Subsequent attacks occurred later in April, and Elekta took its U.S. cloud-based storage system offline on April 20.
Affected healthcare providers total around 170 and include Yale New Haven Health in Connecticut. The latter reports that it had to take its radiation machines offline and find other facilities for its cancer patients.
According to Elekta after the first data breach:
This appears to have been a ransomware attack intended to encrypt the data stored on this system. There is no evidence that any data were extracted or copied, and we do not believe that the hackers have any of the stored data in their possession.
In its latest statement, Elekta emphasized that it was working to investigate and mitigate the issue. There is no information on what (if any) PHI was encrypted.
The healthcare industry and ransomware attacks
Covered entities and their business associates must follow established HIPAA guidelines when using or disclosing PHI.
And it is the covered entity’s responsibility to ensure that its business associates provide the same necessary protection. This means ensuring that each business associate signs and adheres to a business associate agreement to ensure all vendors working with a covered entity follow HIPAA guidelines and provide strong cybersecurity against all attacks.

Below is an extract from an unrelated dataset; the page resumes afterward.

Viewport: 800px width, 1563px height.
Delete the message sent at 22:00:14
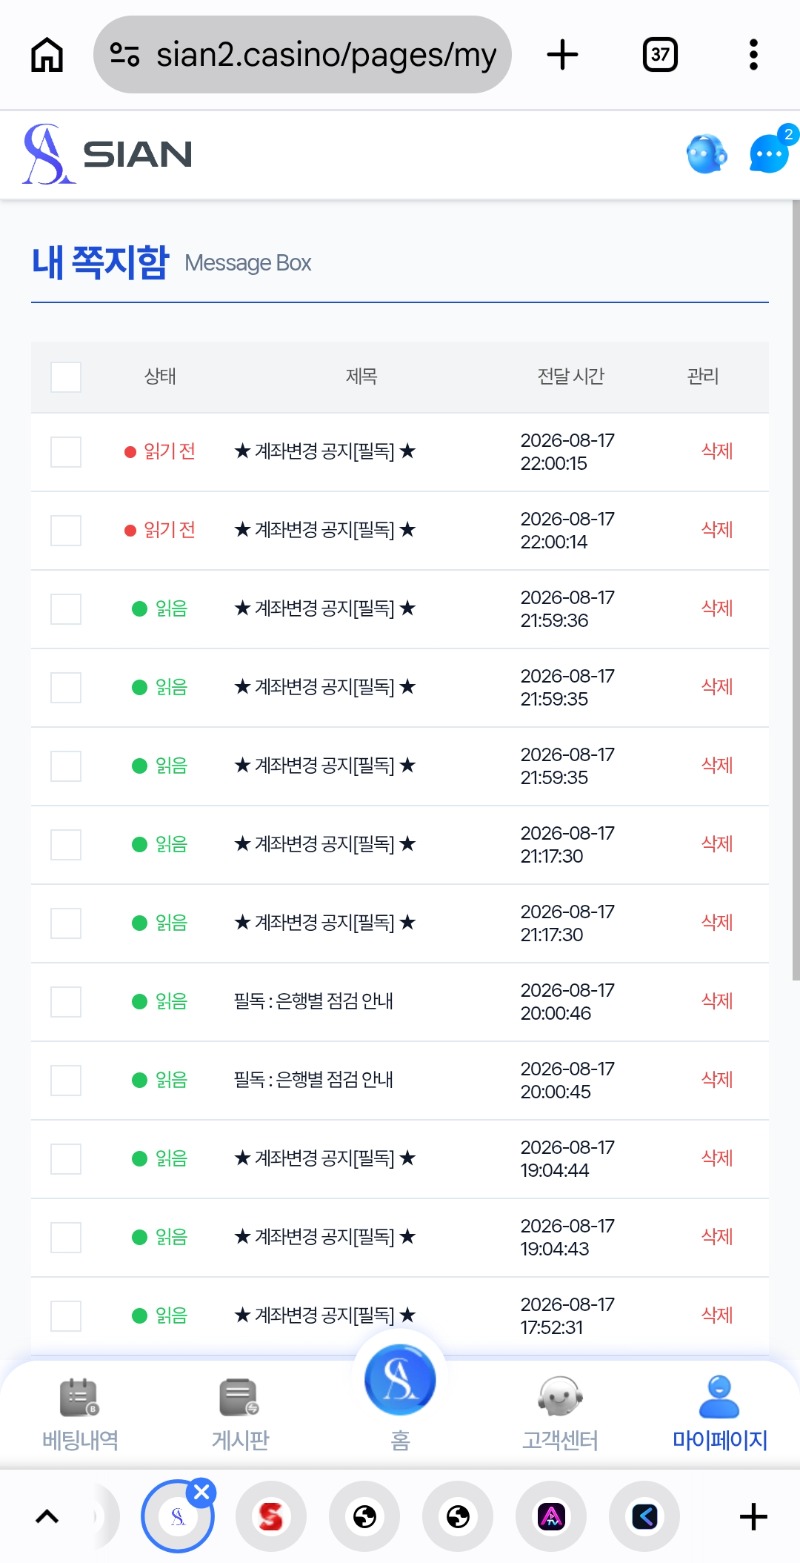click(717, 530)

This is especially pertinent nowadays as ransomware attacks on the healthcare industry grow in number and frequency.
RELATED: HIPAA Breach Report for May 2021
Ransomware is malware (or malicious software) used to deny a victim access to a system until a ransom is paid. Such malware is normally delivered through phishing emails that can take advantage of tired or unaware staff, demanding money for the return of stolen data.
RELATED: To Pay or to Not Pay for Stolen Data
It can also be inserted into a computer system through any entry point or threat vector.

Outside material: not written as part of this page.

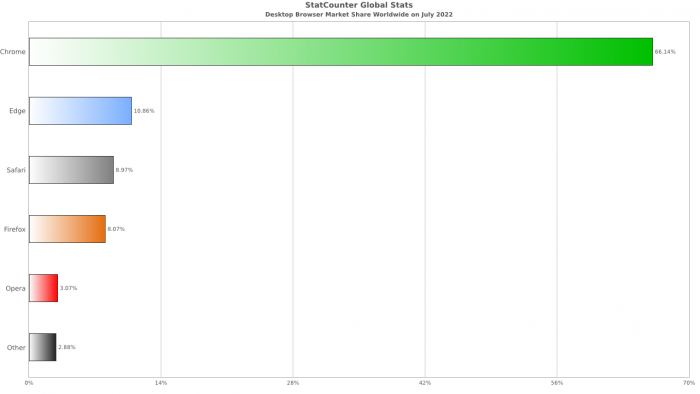Click the red Opera bar
700x394 pixels.
(x=44, y=288)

Unfortunately, some attacks have disastrous effects on healthcare organizations, beyond data loss and/or monetary damages. Ransomware attacks may hinder a hospital’s ability to deliver timely medical services. Patient care can pause, and a patient may even indirectly die.
In this case, the ransomware attack disrupted cancer treatments for numerous patients. And many of these patients worry about what could happen to them next.
Protect against known vulnerabilities
Investigations into this particular ransomware attack discovered that the threat actors used a known vulnerability within Elekta’s Citrix server to breach its cloud-based systems. A Citrix server lets companies deliver centrally hosted applications to clients.
RELATED: Is Citrix ShareFile HIPAA Compliant?
One of the latest vulnerabilities, CVE-2019-19781, allows a cyberattack to infect systems through gateways. Patches are currently available, but cyberattackers are looking for victims who have yet to update their systems.
It is unknown if this is the vulnerability used in Elekta’s breach. But what we do know is that the attackers hit Elekta’s Citrix server with a Cobalt Strike package, a penetration testing toolkit, used in several ransomware attacks in 2020.
Elekta is currently migrating its customers to a new Microsoft Azure cloud, but that doesn’t help cancer patients worried about their treatment right now. The attack could have been avoided if precautions and proper cybersecurity measures were securely in place.
Strong precautions and cybersecurity for peace of mind
It is important for anyone who handles PHI to ensure complete protection from the beginning. Not only for the organization but for all patients and their PHI.
Elekta and its healthcare providers learned this lesson the hard way, and a subsequent governmental investigation may even find that Elekta suffered a HIPAA violation along with a data breach.
RELATED: What to Do After You Violate HIPAA
Avoid the investigation and any subsequent fines by following a layered approach to cybersecurity that includes:
- Patched and updated systems and devices
- Secure gateways
- Access controls
- Employee awareness training
- Email security (i.e. HIPAA compliant email)
Guarantee that safeguards are in place before a ransomware attack cripples you. Protect yourself and your employees today so that you can continue to provide solid patient care.
And confirm that your business associates are doing the same. A healthcare provider is only as secure as its weakest link. That’s why you must stay on top of cybersecurity at all times.